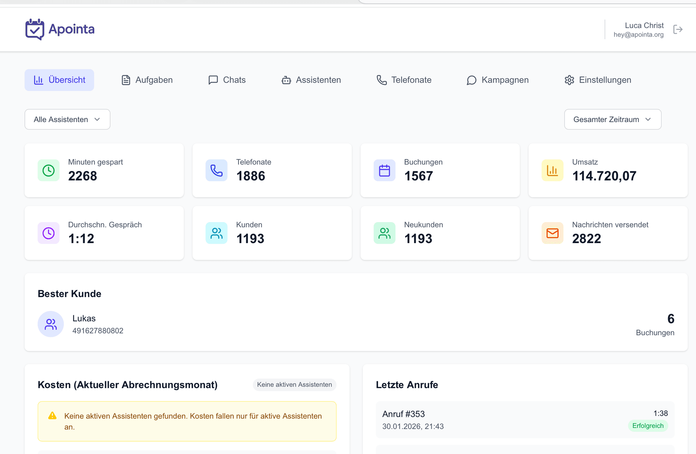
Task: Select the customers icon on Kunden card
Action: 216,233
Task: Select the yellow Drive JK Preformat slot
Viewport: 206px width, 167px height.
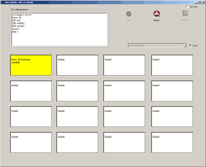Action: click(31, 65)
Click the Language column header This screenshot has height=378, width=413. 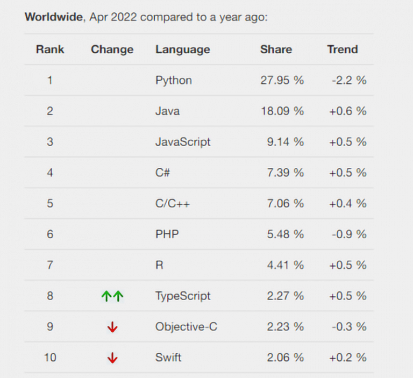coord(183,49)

◆ **STATED GOAL**
Please count the lines of the records above that contain the word "Task", and give only that number.

◆ **EXERCISE ANSWER**
2